**Data supplied**:
—————

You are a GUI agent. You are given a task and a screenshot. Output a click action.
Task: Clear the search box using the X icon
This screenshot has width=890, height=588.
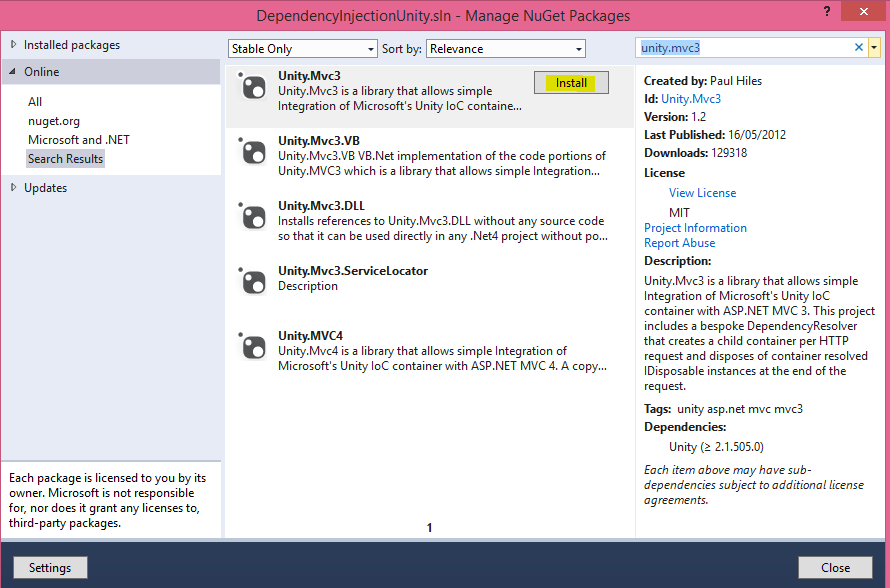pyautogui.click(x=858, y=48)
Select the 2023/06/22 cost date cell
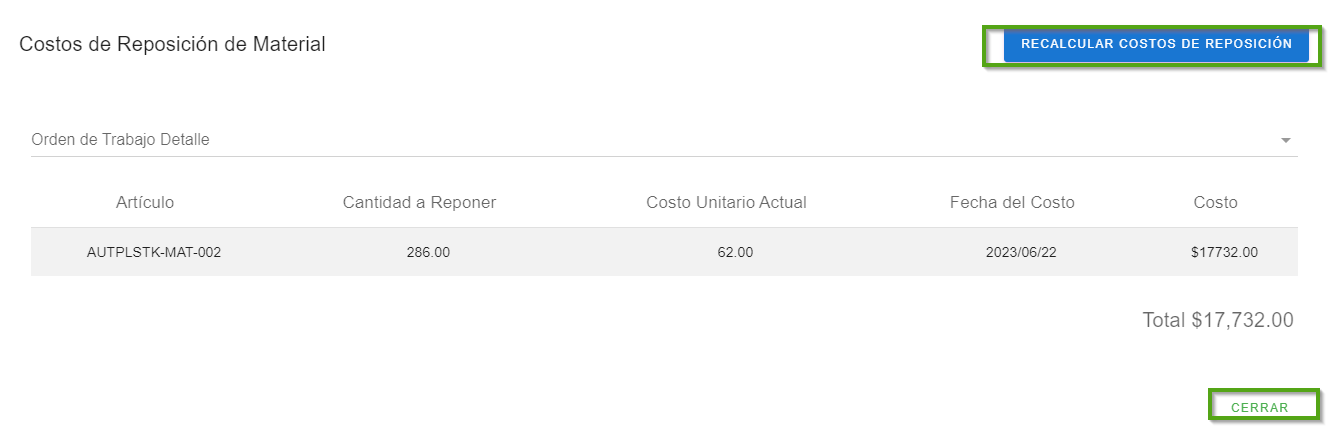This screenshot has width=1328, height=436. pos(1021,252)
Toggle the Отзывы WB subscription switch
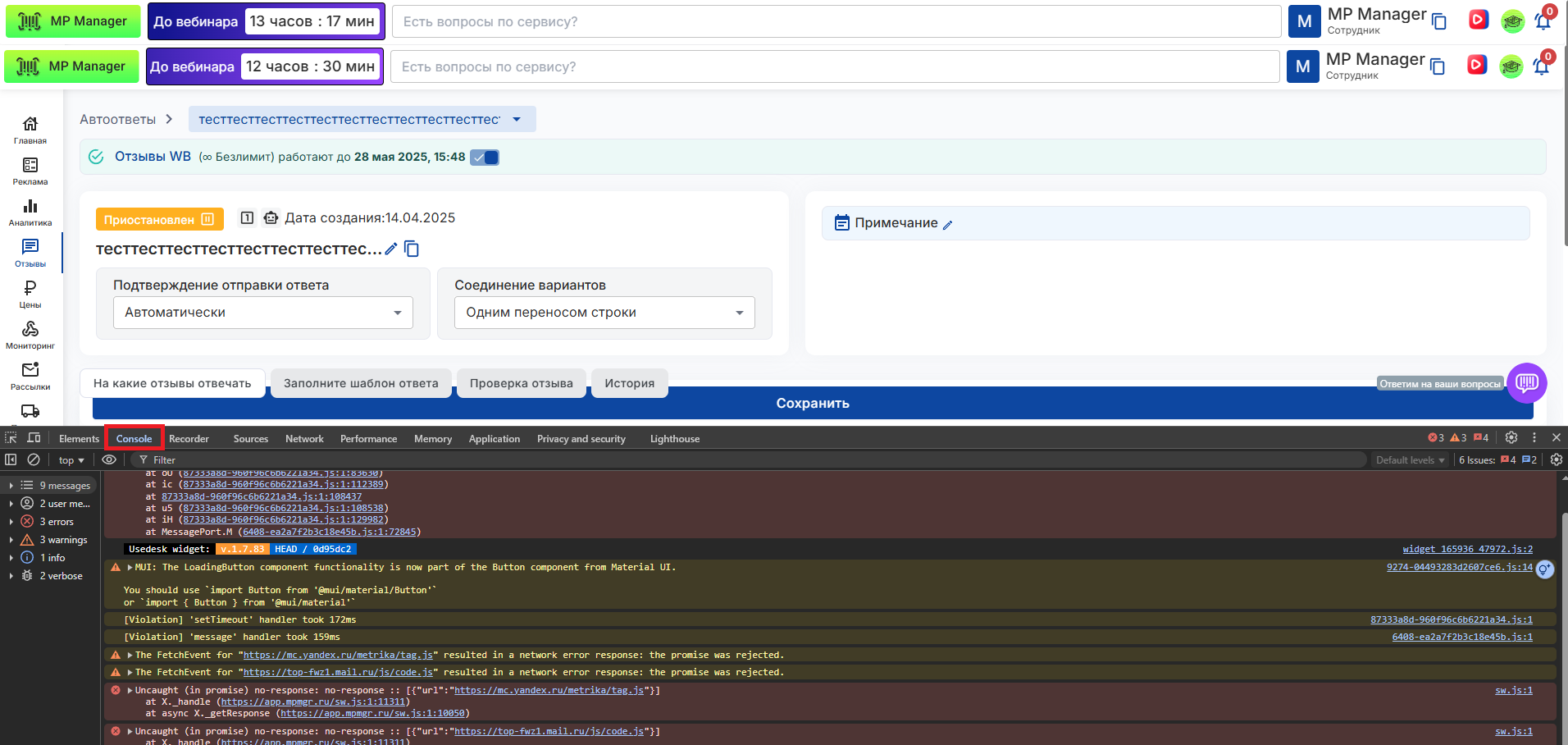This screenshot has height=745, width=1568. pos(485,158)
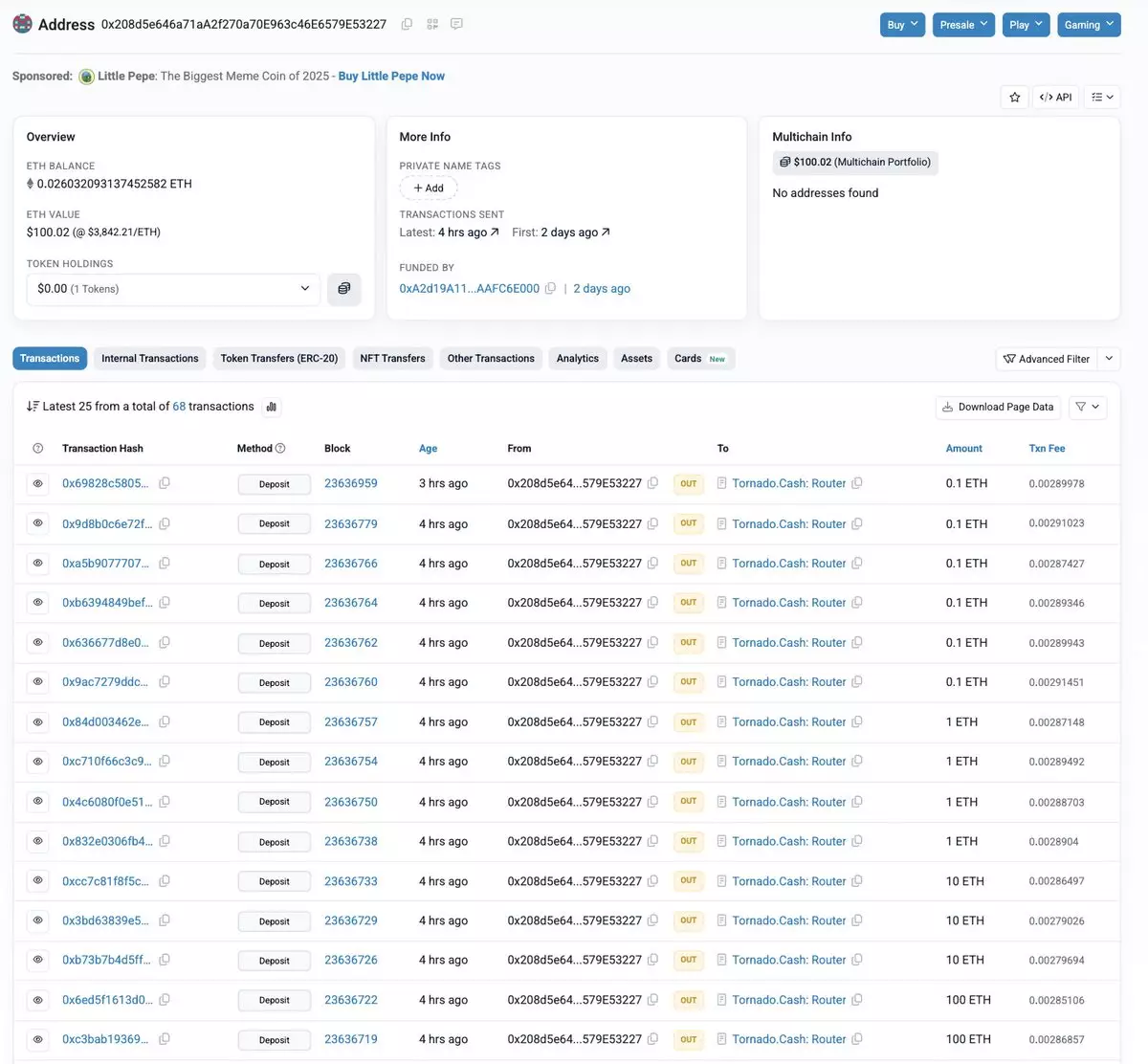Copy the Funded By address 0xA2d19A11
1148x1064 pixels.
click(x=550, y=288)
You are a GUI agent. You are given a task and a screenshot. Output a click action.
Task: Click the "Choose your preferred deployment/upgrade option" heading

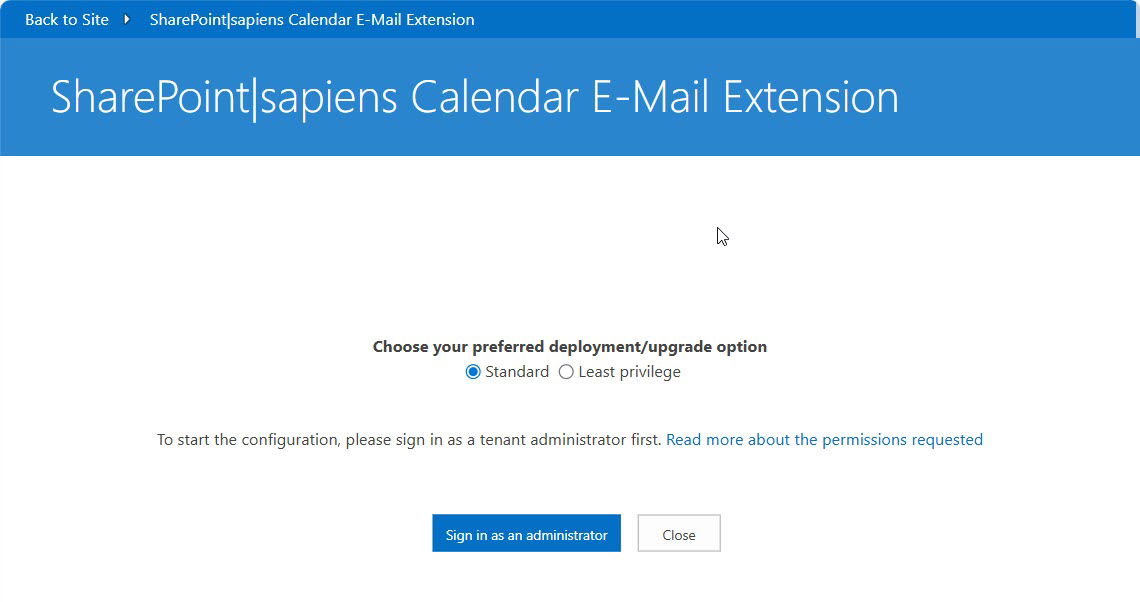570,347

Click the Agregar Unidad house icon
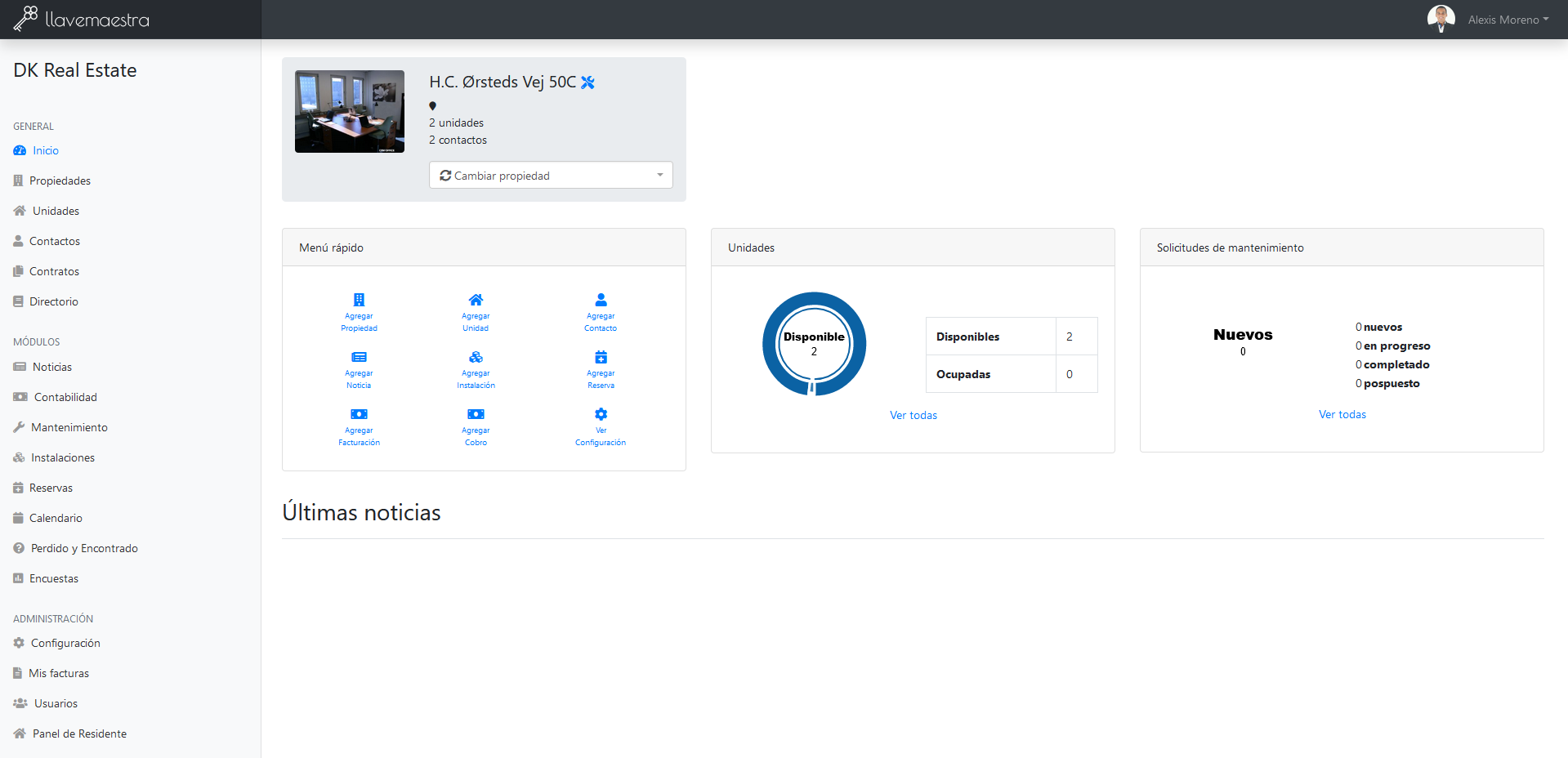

—————

**The exercise**: Give back every line of the entries above, unchanged, leaving out the pictures.

**Task result**:
You are a GUI agent. You are given a task and a screenshot. Output a click action.
Task: Clear the search box using the X icon
This screenshot has width=890, height=588.
pyautogui.click(x=858, y=48)
Select the 2023/06/22 cost date cell
This screenshot has width=1328, height=436. pos(1021,252)
Toggle the Отзывы WB subscription switch
This screenshot has height=745, width=1568. pos(485,158)
Copy the Funded By address 0xA2d19A11
1148x1064 pixels.
click(x=550, y=288)
You are a GUI agent. You are given a task and a screenshot. Output a click action.
Task: Click the "Choose your preferred deployment/upgrade option" heading

570,347

Click the Agregar Unidad house icon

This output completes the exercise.